- **WHAT YOU HAVE TO DO**: Your answer must be the full listing, reproduced exactly, minus any pictures.

- **DATASET EXTRACT**:
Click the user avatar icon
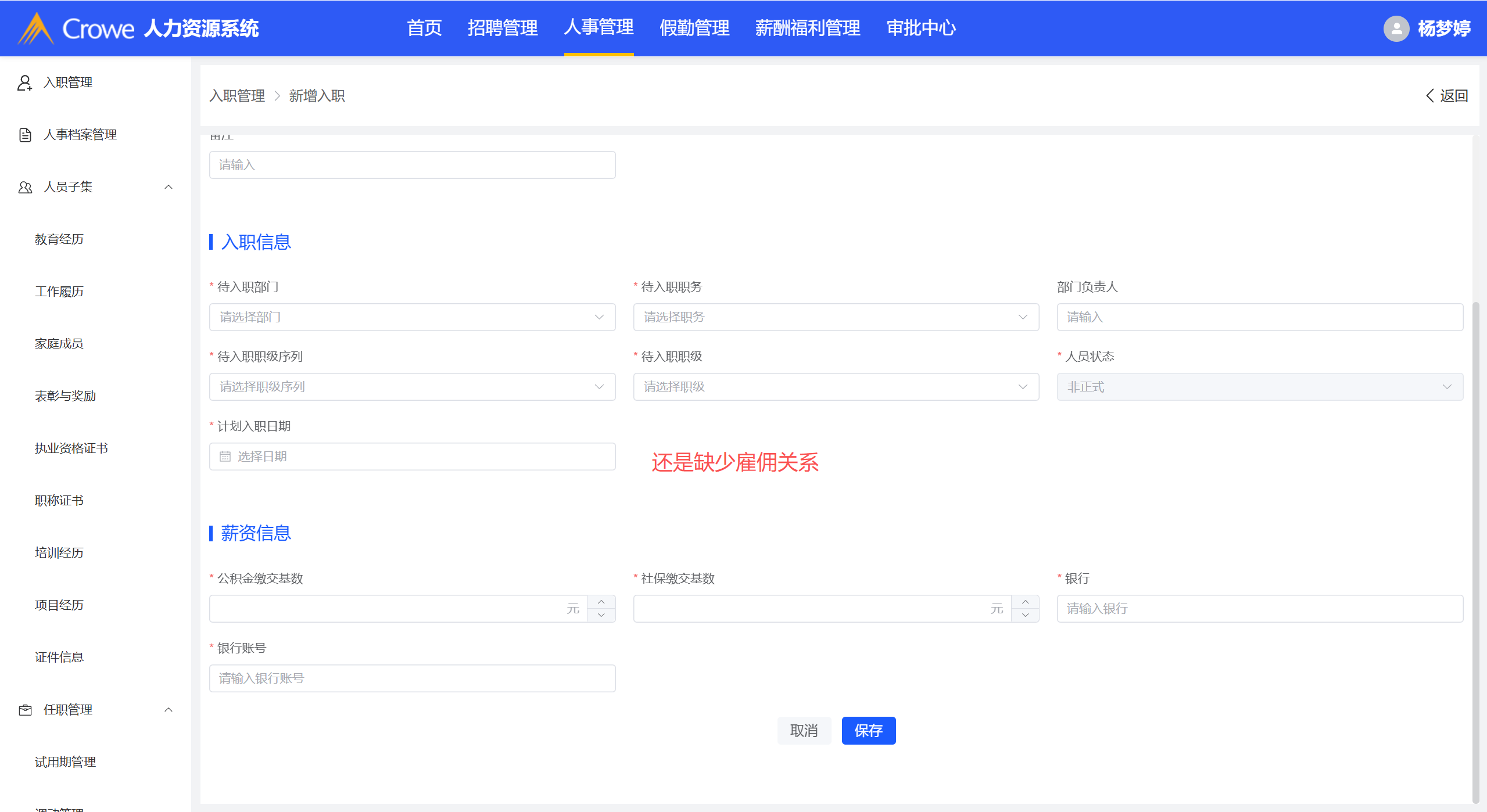Screen dimensions: 1487x812 coord(1396,28)
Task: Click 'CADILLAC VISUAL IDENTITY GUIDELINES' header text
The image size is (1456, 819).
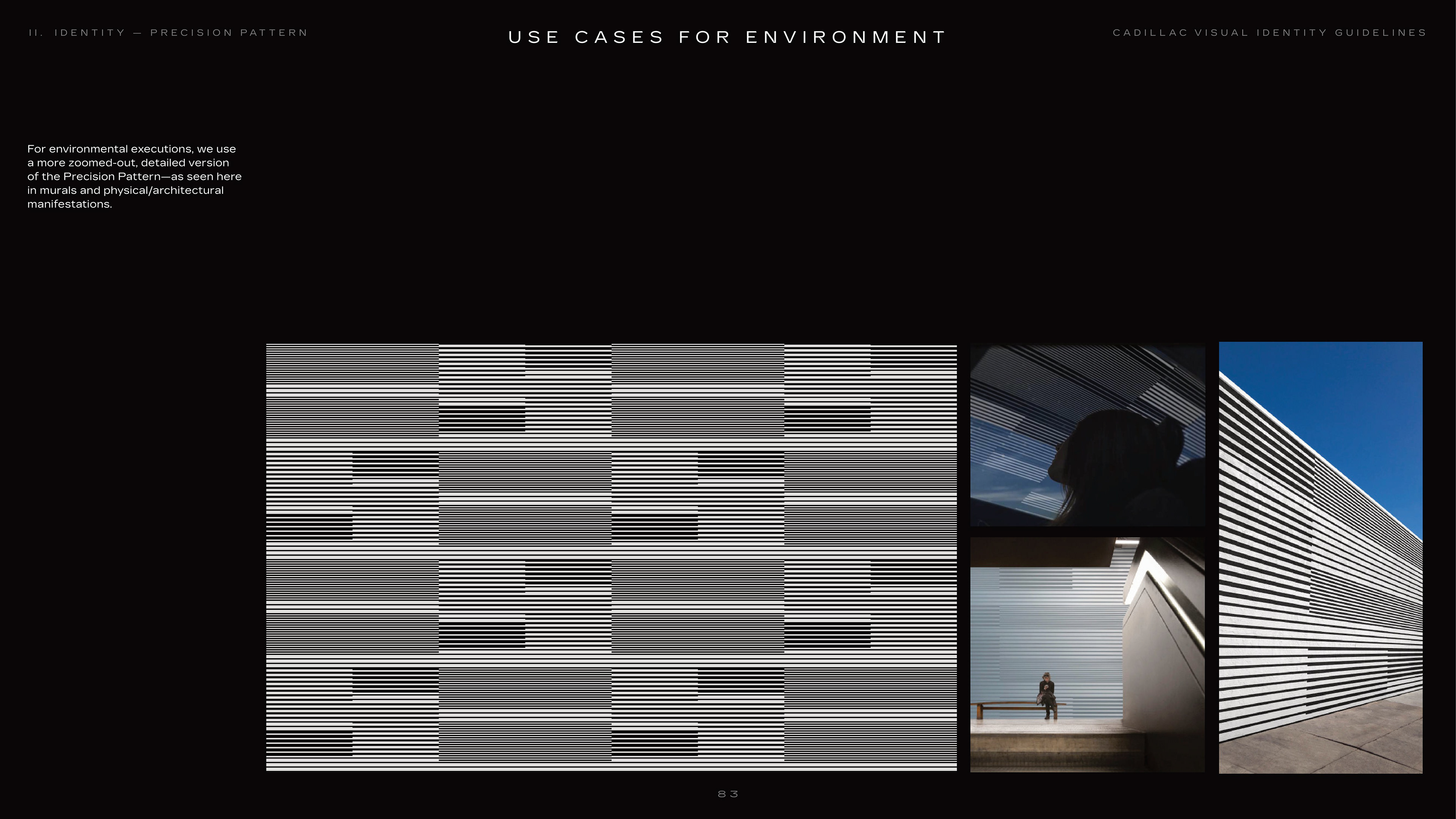Action: (x=1269, y=33)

- **PROBLEM SOLUTION**:
Click the user avatar icon
Screen dimensions: 1487x812 coord(1396,28)
Task: Click 'CADILLAC VISUAL IDENTITY GUIDELINES' header text
The image size is (1456, 819).
Action: (x=1269, y=33)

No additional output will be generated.